» Problem description:
The answer must be an exact copy of the lines from the one holding "[Facebookを見る] (279, 2545)" through the final line of the entries, and nothing else.
┄┄┄┄┄┄┄┄┄┄┄┄┄┄┄┄┄┄┄┄
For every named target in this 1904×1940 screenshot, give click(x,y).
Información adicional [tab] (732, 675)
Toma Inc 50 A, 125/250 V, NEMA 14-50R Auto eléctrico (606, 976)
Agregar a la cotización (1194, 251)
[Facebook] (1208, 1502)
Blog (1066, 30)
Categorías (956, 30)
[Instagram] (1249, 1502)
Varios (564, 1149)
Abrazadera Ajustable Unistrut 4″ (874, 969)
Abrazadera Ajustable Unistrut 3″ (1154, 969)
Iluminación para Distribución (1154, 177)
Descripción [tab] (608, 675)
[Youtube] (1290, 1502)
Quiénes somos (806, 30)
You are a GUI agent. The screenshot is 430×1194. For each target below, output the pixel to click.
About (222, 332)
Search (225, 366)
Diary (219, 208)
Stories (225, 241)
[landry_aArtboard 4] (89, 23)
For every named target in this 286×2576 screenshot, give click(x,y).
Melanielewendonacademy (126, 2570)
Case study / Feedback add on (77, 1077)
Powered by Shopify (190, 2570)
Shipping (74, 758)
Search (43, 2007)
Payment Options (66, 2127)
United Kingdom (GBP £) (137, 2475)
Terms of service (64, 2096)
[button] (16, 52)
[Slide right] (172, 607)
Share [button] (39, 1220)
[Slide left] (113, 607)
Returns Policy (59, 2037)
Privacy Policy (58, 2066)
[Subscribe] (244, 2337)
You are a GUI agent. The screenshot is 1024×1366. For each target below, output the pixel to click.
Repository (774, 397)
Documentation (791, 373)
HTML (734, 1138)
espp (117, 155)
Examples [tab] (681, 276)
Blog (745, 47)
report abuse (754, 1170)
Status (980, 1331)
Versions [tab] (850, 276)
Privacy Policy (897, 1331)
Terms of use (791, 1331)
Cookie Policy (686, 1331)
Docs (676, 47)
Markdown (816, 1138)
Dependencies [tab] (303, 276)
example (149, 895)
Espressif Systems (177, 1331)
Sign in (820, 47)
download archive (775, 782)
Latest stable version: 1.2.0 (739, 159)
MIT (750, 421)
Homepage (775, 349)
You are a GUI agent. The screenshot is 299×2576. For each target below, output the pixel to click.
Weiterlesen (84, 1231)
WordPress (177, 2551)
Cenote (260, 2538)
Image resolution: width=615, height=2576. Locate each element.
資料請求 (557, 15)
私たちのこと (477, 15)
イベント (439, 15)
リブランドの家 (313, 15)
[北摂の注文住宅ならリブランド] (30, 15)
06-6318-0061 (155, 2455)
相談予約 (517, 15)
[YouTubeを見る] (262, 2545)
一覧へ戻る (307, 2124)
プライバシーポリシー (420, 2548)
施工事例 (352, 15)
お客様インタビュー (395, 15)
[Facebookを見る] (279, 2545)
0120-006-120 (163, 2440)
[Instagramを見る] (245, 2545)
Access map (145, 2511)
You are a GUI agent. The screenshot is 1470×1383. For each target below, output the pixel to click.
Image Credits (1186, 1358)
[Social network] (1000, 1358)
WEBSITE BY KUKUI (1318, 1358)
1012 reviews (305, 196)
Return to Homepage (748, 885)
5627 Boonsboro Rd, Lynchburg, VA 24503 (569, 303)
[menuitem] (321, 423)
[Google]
┄┄┄┄┄┄┄┄┄┄┄┄┄┄┄┄┄┄┄┄
» Response to this exercise:
[Facebookを見る] (279, 2545)
0120-006-120 (163, 2440)
[Instagramを見る] (245, 2545)
Access map (145, 2511)
You are a GUI agent. The screenshot is 1470×1383. For each target below, output the pixel to click.
Image Credits (1186, 1358)
[Social network] (1000, 1358)
WEBSITE BY KUKUI (1318, 1358)
1012 reviews (305, 196)
Return to Homepage (748, 885)
5627 Boonsboro Rd, Lynchburg, VA 24503 (569, 303)
[menuitem] (321, 423)
[Google]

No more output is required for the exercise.